Beverly Long, fine arts instructor and project coordinator, left, students Liam Murphy, Eva Jutras, Amanda Cody, Ryan Arsenault, Massimo Richers and Geoff Steel, principal, are among more than 600 students and professional artists from Nanaimo and Gabriola Island who took part in creating the My Bowl is Half Full multimedia button blanket, now a prominent feature of Nanaimo District Secondary School’s cafeteria, that was unveiled Thursday.

Beverly Long, fine arts instructor and project coordinator, left, students Liam Murphy, Eva Jutras, Amanda Cody, Ryan Arsenault, Massimo Richers and Geoff Steel, principal, are among more than 600 students and professional artists from Nanaimo and Gabriola Island who took part in creating the My Bowl is Half Full multimedia button blanket, now a prominent feature of Nanaimo District Secondary School’s cafeteria, that was unveiled Thursday.

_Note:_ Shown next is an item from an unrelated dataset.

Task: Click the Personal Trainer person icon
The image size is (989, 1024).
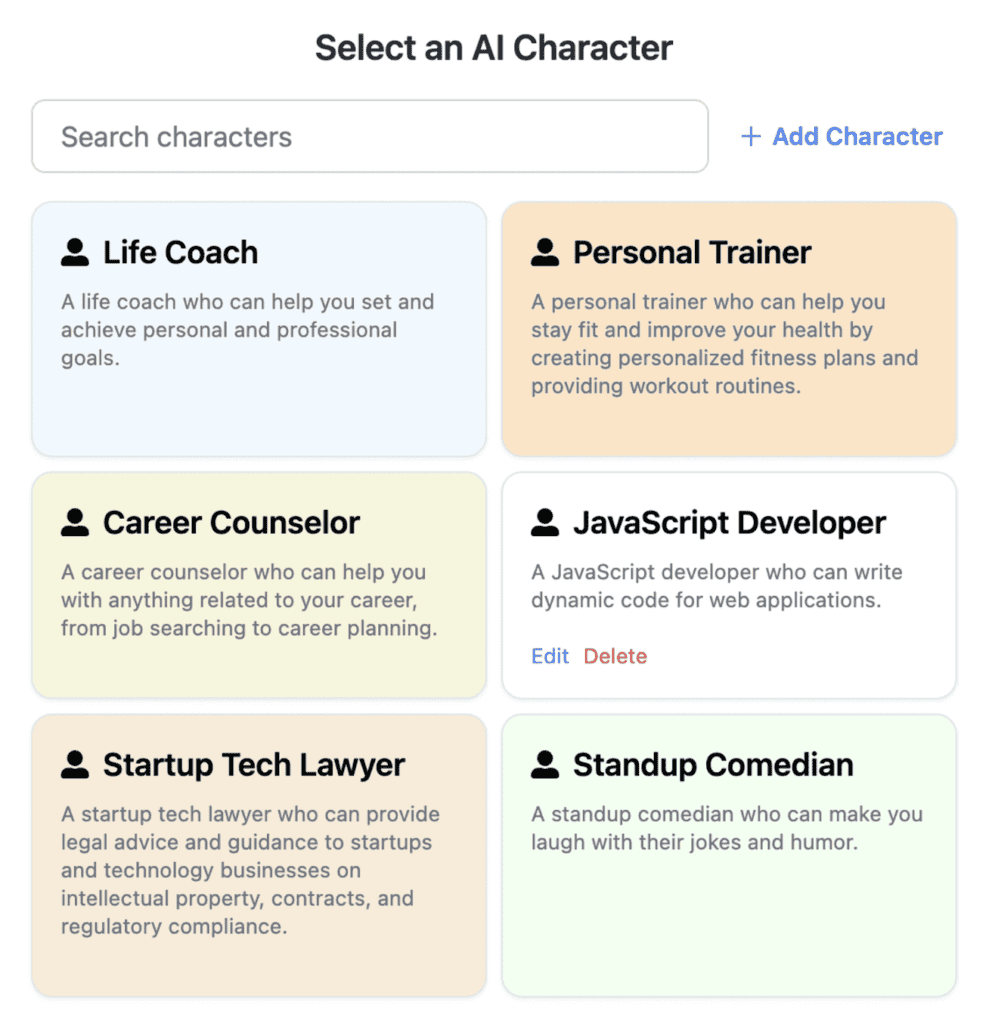Action: point(544,252)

Button blanket symbol of unity

NANAIMO - Art grant helps students, teachers and professional artists create installation.

A giant multimedia work based on Coast Salish culture now graces an entire wall of Nanaimo District Secondary School’s cafeteria.

The My Bowl is Half Full button blanket, created from ceramic, cedar and electronic media, was unveiled during a ceremony hosted at the school Thursday. The idea for the piece, which received a $10,000 grant from Arts in the Classroom, came from Beverly Long, NDSS fine arts instructor and project coordinator. It involved more than 600 students from NDSS, Learning Alternatives, Woodlands Secondary School, Raven Lelum and other education institutions including Vancouver Island University, plus professional artists Jackson Robertson, Graham Sheehan and others.

Grants from Arts in the Classroom – part of ArtStarts in Schools, a not-for-profit organization that promotes art and creativity to B.C.’s youth – expose young people to professional arts experiences in the classroom.

Central to the nine-by-three-metre work is an eagle carved in cedar surrounded by dozens of small ceramic tiles, buttons and pots created by students from various schools and cultures that participated.

“This was the perfect project last year, considering all the changes at our school site, knowing that Woodlands was closing, knowing that we were getting hundreds of their staff and students to come in,” said Geoff Steel, NDSS principal. “The aboriginal content, for me, was a critical driver of this. We’re on Snuneymuxw territory … within the school there’s very little representation of our aboriginal culture and heritage in this area. I think it’s very important. We have over 200 aboriginal students here. We have an aboriginal staff that works with those students and there’s a lot of pride.”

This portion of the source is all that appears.